[Item-finding records]

......

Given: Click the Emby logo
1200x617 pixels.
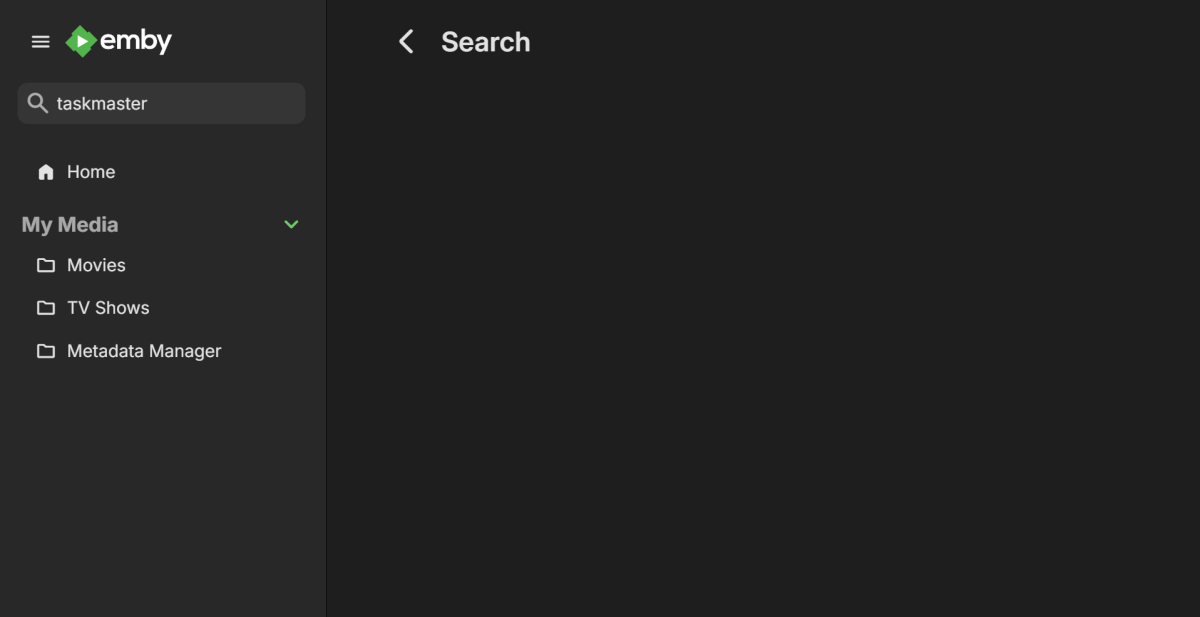Looking at the screenshot, I should [x=118, y=41].
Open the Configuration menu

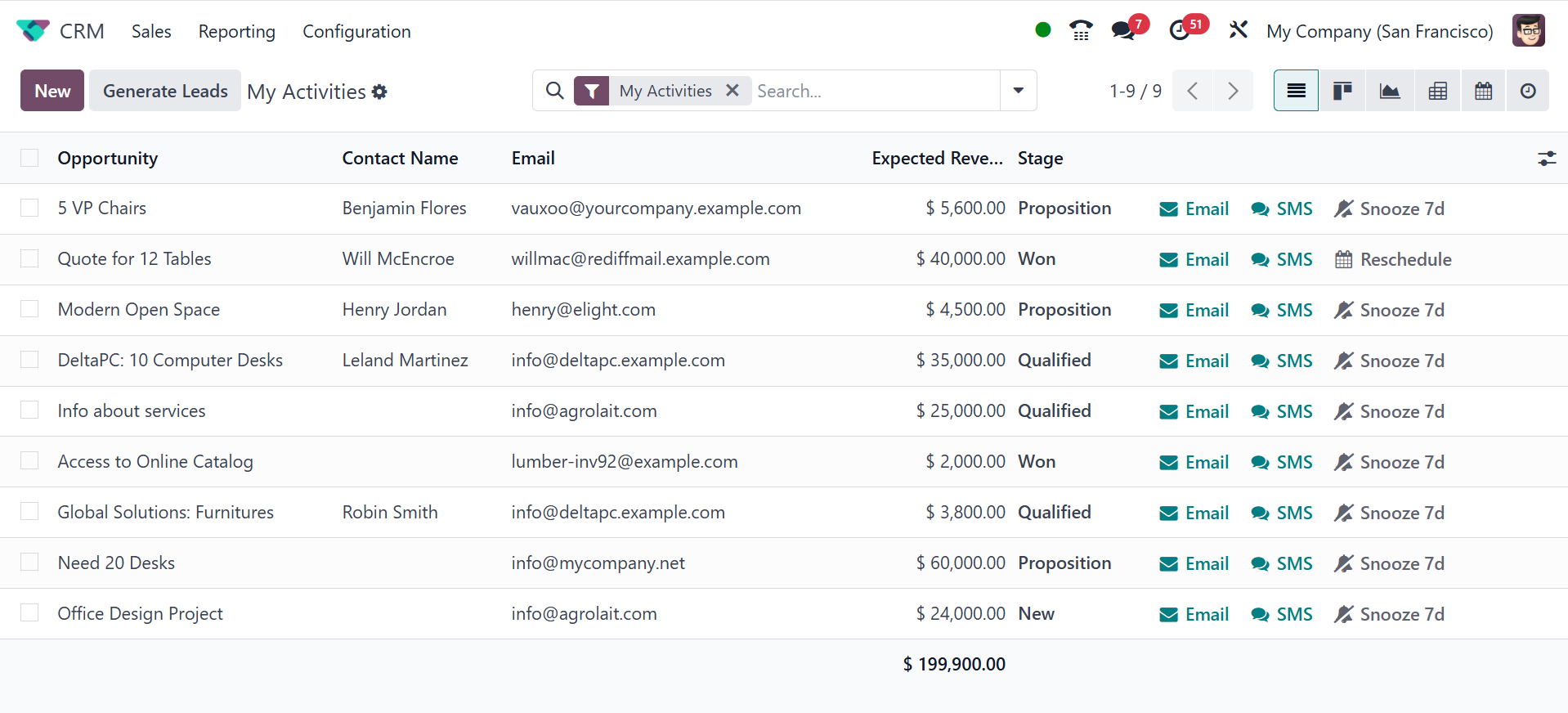tap(356, 31)
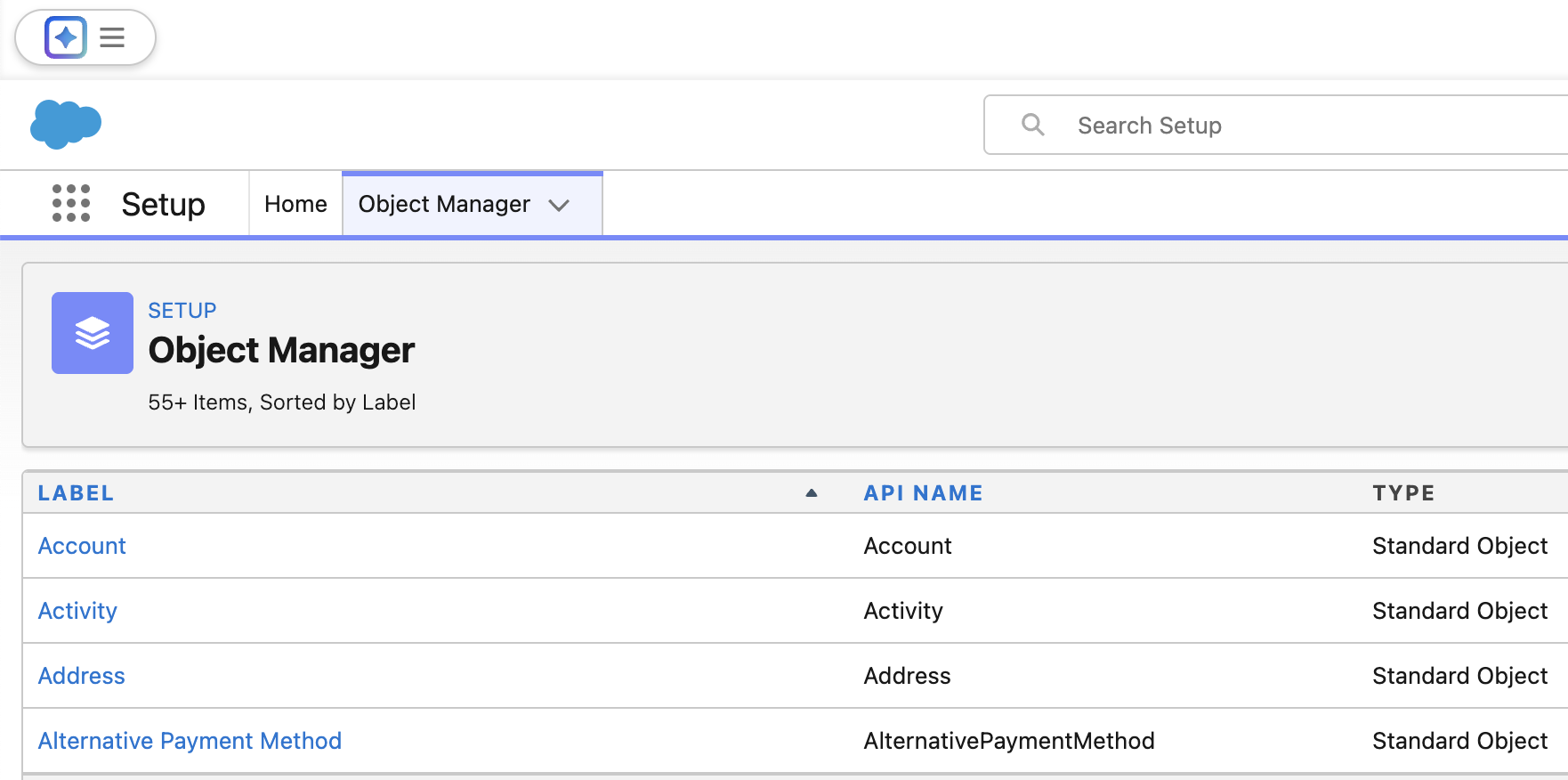The height and width of the screenshot is (780, 1568).
Task: Select the Object Manager tab
Action: (x=444, y=204)
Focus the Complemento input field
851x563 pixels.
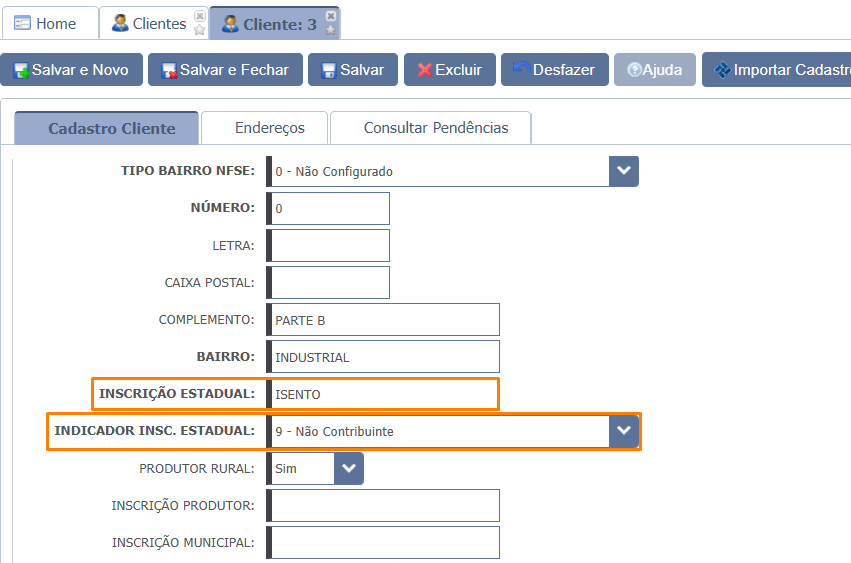point(385,320)
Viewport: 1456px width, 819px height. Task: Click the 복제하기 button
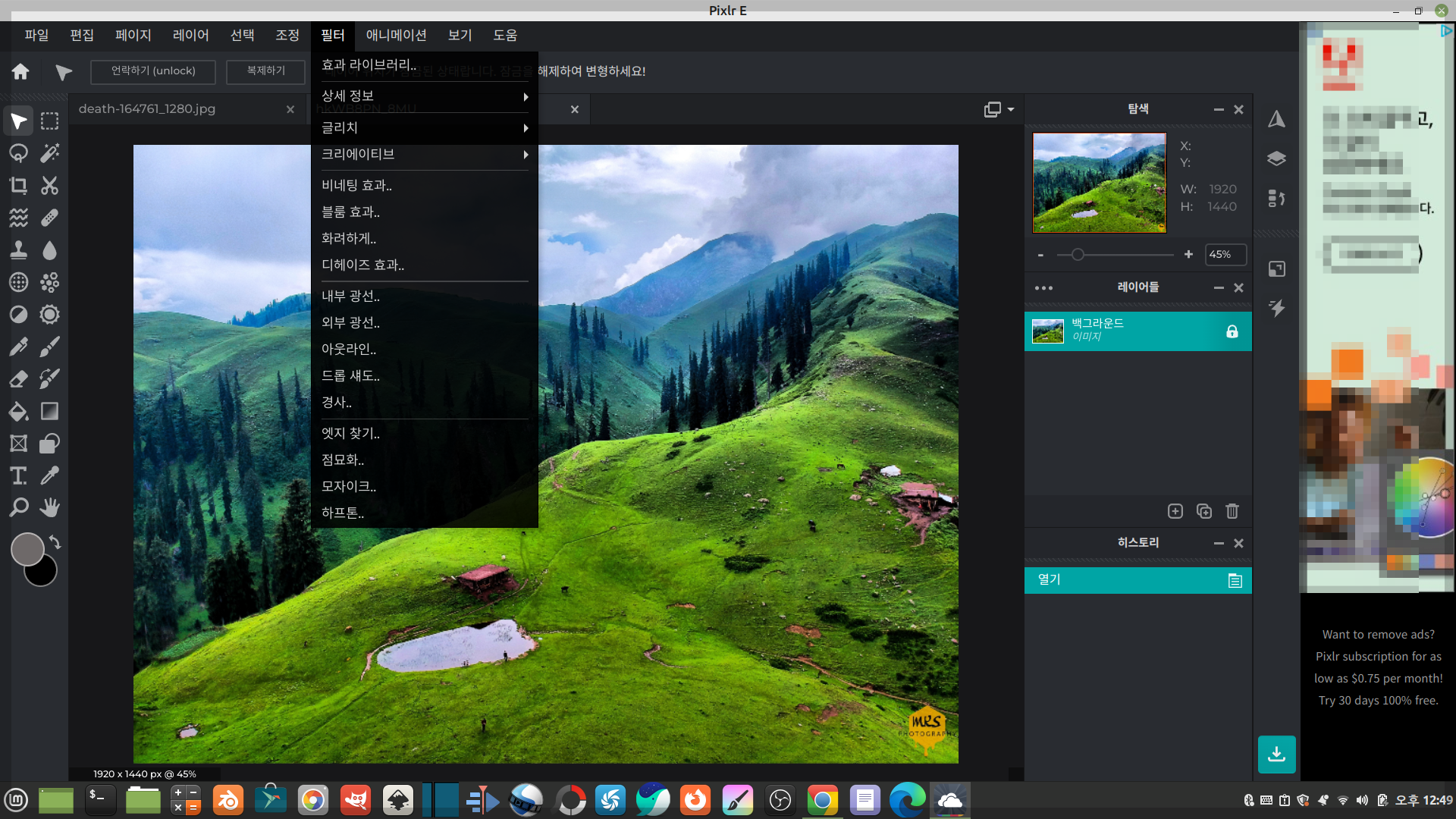265,71
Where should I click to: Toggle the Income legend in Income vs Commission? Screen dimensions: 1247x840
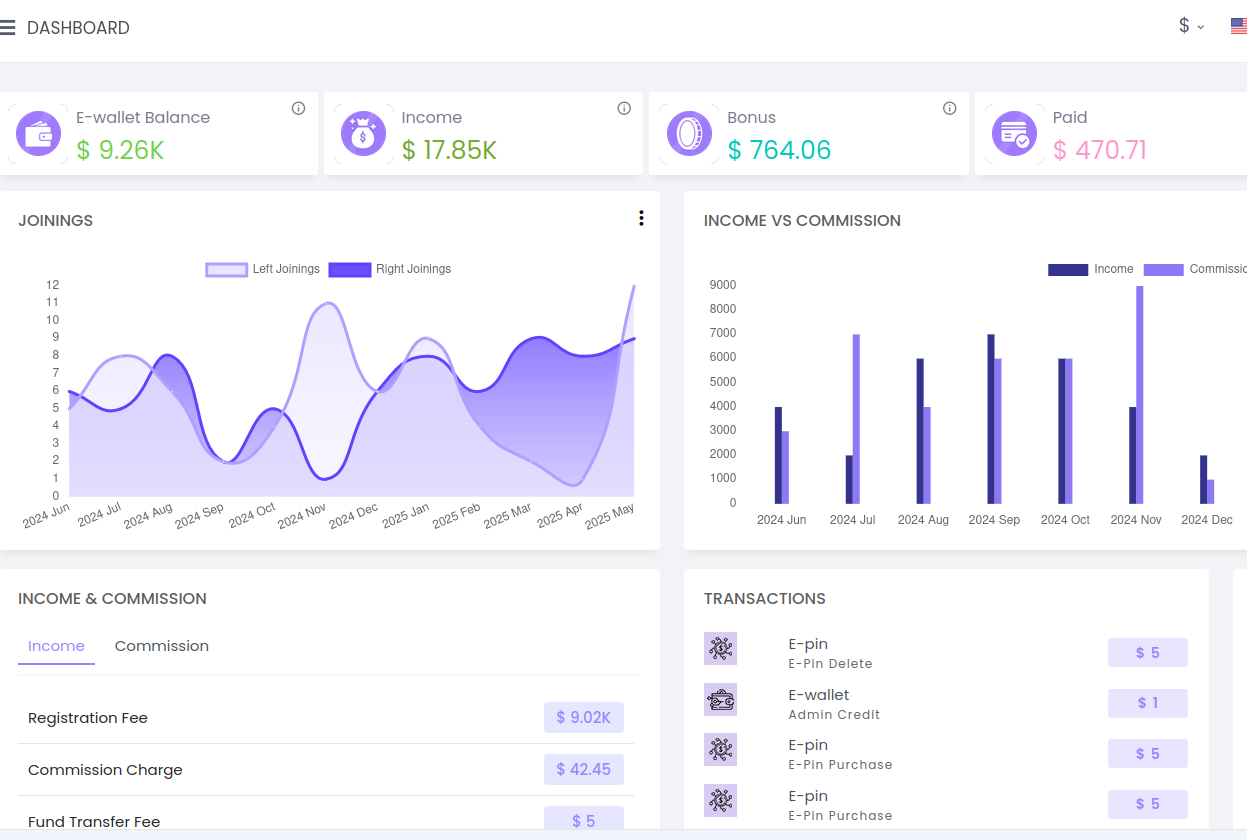click(x=1090, y=269)
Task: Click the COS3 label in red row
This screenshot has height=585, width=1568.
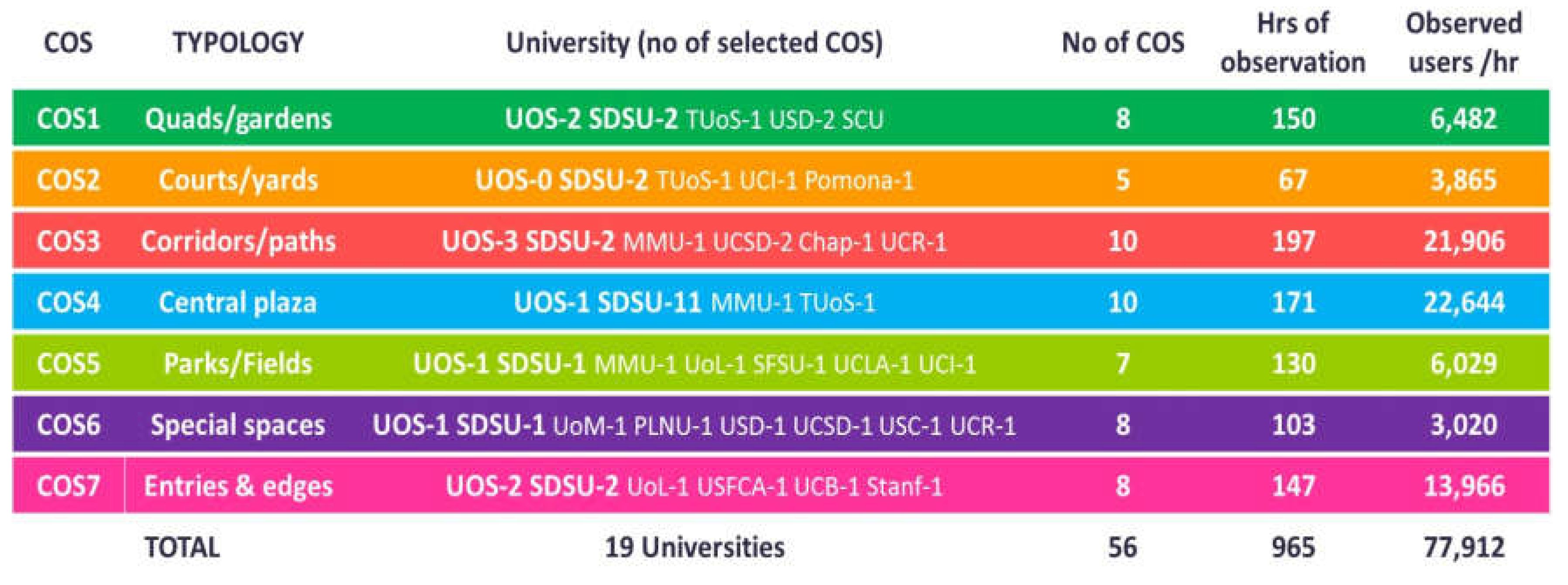Action: 68,241
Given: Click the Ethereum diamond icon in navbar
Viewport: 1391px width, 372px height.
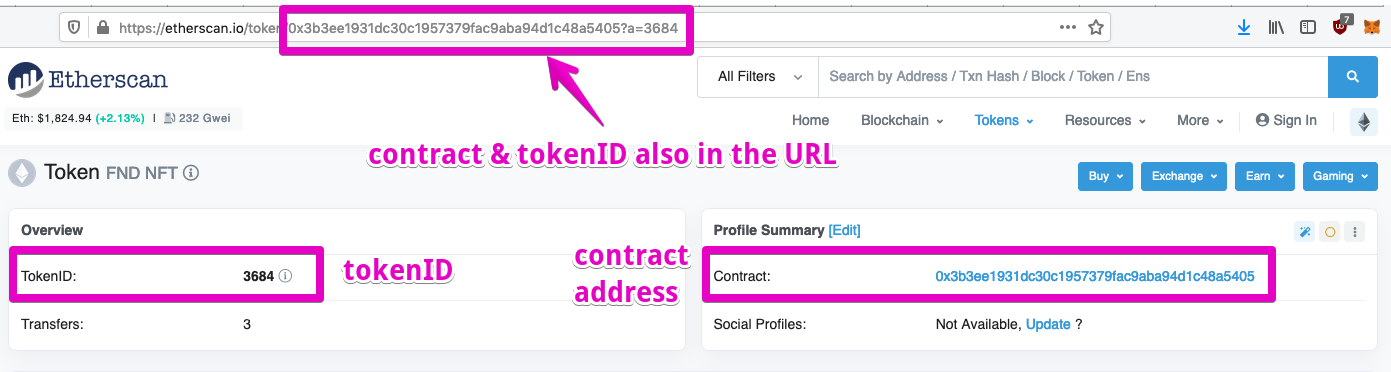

......

WHAT YOU NEED TO DO: Transcribe every one of the rows above word for word, leaving out the pictures.

THE SOLUTION:
Given: Click the Emby logo
1200x617 pixels.
Looking at the screenshot, I should [x=118, y=41].
Open the Configuration menu

tap(356, 31)
The height and width of the screenshot is (780, 1568).
Task: Select the Object Manager tab
Action: (x=444, y=204)
Focus the Complemento input field
851x563 pixels.
point(385,320)
Viewport: 1456px width, 819px height. Task: Click the 복제하기 button
265,71
Where should I click to: Toggle the Income legend in Income vs Commission? Screen dimensions: 1247x840
click(x=1090, y=269)
Task: Click the COS3 label in red row
This screenshot has height=585, width=1568.
Action: 68,241
Given: Click the Ethereum diamond icon in navbar
Viewport: 1391px width, 372px height.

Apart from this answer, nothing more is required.